Covid-19 has pushed the global economy into the worst downturn since the Great Depression, says The Economist. During the 2008 crisis, real house prices fell by 10%, and similar pain was expected this time. Yet house prices in developed countries rose by 5% in the second quarter. In Germany, they were up by an annual 11% in August.
There are two main causes. Firstly, massive monetary stimulus from central banks has kept borrowing costs low. At the beginning of the year a 30-year fixed-rate mortgage in America carried a 3.7% annual interest rate. Today the rate is 2.9%.
Secondly, governments have stepped in with massive fiscal support. Thanks to furlough schemes and other measures, household disposable income in the G7 was “about $100bn higher” than “before the pandemic” in the second quarter. Elsewhere, such as in Spain and Japan, governments have suspended mortgage repayments and eased repayment terms respectively.
The boom is also being driven by a shortage of homes, says Nicole Friedman in The Wall Street Journal. In the US, the number of single-family homes for sale in July hit its lowest level for the month since records began in 1982. New home construction in the country has never regained its mid-2000s highs, and that structural problem is being aggravated by homeowners reluctant to move, owing to economic anxiety and fear of being infected with the virus by visiting buyers.
The most overpriced markets
Hong Kong remains the world’s most unaffordable major city. The latest UBS Global Real Estate Bubble Index, which monitors rent-to-income levels and “excessive lending”, reports that it would take 20 years for a skilled service worker in the city to save enough money to acquire a 650-square-foot apartment. The equivalent figure for London is about 15 years.
The average cost of a residential property in Hong Kong is a “staggering $1.23m”, notes Jason Hung in The Diplomat. Yet the city is becoming slightly more affordable as foreign investors pull back in response to the new national security law. Home rents fell by an annual 9.2% in August and commercial property has slipped by 30% over the past 12 months.

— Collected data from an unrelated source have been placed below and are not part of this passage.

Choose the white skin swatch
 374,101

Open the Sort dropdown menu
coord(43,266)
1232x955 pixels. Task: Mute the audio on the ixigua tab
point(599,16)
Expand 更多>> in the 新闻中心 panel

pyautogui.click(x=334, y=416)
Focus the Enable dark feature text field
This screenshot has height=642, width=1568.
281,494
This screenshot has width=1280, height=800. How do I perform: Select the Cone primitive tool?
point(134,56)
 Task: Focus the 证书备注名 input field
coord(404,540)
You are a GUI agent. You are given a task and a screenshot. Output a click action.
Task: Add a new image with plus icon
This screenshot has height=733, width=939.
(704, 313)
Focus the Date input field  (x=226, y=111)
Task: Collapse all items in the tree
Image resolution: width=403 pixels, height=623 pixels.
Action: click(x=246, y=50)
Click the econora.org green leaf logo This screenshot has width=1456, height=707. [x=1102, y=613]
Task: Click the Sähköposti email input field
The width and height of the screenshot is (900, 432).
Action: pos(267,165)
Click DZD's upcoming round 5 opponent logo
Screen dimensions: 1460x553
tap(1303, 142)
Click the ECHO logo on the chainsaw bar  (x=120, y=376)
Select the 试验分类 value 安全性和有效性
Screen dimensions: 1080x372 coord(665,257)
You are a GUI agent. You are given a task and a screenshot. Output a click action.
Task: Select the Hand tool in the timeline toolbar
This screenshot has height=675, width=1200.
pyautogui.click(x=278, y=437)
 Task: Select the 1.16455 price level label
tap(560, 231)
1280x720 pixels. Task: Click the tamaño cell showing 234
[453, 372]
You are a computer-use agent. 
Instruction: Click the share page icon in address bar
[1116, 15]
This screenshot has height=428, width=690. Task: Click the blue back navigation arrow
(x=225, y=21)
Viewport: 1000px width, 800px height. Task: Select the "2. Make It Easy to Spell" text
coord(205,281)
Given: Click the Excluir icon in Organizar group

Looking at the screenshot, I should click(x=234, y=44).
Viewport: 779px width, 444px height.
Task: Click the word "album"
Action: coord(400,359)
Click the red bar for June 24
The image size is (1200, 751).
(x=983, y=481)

The UBS index shows that many European cities are overvalued, writes Diana Olick for CNBC. Munich and Frankfurt top the bubble list, while Paris and Amsterdam also look frothy. Beyond Europe, Toronto and Hong Kong are at risk of a real-estate bubble. London, Tokyo and New York are overvalued but not in bubble territory, while Chicago looks undervalued. Rents are falling in most cities, says Mark Haefele of UBS Global Wealth Management, so a “correction phase” for property prices in the world’s great metropolises could be looming.